WHAT NEEDS TO BE DONE — Where does the string "Application" appear? Copy every line of the entries below that holds it.

DATA RECORDS —
○ ○ ○
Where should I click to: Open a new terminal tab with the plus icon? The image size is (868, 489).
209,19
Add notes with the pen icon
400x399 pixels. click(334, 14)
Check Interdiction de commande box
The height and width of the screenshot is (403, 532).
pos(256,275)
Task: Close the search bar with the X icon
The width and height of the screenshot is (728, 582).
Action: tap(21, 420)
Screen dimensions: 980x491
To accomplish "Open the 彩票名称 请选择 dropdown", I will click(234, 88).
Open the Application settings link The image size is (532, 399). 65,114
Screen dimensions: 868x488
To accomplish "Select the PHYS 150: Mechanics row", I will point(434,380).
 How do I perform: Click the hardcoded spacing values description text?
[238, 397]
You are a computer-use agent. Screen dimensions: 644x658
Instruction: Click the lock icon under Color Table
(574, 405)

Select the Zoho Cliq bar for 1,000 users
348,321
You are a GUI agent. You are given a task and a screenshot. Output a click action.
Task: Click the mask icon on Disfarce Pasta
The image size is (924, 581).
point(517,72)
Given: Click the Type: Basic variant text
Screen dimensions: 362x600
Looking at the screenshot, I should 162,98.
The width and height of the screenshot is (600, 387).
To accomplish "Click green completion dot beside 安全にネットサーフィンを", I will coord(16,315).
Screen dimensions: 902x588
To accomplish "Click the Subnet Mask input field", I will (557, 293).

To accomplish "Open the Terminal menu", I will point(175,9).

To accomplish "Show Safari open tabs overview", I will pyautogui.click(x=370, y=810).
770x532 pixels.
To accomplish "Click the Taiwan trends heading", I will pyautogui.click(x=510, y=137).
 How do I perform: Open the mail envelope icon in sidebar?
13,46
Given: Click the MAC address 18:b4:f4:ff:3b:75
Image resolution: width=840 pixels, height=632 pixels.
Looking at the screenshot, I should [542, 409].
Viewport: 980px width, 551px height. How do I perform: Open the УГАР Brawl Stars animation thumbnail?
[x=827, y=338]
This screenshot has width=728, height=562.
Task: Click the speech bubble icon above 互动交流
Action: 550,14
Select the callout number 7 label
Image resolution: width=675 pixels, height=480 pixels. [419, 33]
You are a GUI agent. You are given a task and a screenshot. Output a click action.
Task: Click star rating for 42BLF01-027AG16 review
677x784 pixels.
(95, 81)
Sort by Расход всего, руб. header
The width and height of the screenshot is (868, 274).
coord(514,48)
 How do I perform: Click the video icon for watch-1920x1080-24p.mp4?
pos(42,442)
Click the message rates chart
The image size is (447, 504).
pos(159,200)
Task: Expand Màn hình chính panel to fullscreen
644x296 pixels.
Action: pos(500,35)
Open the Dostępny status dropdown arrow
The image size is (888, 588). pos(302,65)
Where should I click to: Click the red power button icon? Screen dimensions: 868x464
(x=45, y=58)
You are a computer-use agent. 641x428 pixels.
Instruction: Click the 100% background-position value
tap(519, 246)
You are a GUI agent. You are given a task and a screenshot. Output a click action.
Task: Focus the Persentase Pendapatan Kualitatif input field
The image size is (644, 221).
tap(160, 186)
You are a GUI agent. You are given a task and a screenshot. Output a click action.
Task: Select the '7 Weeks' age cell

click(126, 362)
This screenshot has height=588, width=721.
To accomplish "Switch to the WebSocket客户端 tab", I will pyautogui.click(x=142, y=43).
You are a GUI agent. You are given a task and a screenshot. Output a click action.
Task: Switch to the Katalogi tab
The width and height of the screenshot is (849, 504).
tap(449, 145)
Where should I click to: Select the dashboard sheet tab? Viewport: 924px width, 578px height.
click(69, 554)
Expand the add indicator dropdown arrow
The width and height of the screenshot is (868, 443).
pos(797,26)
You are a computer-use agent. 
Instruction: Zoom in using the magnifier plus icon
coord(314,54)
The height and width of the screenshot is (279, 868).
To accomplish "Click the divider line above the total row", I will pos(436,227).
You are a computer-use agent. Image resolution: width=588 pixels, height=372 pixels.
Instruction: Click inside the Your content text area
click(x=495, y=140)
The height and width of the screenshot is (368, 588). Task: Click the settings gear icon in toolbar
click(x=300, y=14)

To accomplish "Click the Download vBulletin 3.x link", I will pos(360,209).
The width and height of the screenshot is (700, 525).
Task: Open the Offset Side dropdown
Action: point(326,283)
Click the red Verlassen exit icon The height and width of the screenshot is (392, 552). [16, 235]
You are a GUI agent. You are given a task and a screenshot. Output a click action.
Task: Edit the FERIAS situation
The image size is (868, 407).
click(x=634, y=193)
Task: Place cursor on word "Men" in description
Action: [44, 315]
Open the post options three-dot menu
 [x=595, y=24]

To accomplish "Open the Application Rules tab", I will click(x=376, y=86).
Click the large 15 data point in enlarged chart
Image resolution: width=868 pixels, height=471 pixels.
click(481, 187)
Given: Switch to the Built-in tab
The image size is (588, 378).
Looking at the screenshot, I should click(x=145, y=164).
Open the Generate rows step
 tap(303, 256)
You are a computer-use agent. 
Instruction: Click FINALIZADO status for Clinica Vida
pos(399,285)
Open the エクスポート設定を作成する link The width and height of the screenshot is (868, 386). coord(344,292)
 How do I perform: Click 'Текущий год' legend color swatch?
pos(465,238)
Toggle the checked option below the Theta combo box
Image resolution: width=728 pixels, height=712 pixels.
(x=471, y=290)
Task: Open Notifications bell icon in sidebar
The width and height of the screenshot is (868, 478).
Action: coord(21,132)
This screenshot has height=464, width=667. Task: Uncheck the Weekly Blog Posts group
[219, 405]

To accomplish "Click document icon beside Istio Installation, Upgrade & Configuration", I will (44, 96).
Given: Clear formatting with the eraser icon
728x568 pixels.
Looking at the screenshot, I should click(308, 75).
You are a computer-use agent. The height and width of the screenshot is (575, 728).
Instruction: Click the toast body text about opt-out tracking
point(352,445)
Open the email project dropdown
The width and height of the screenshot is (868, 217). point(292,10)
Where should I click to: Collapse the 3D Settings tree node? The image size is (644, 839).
○ ○ ○
ANSWER TO THE EXERCISE —
Open the Application settings link The image size is (532, 399). 65,114
To accomplish "Open the Application Rules tab", I will click(x=376, y=86).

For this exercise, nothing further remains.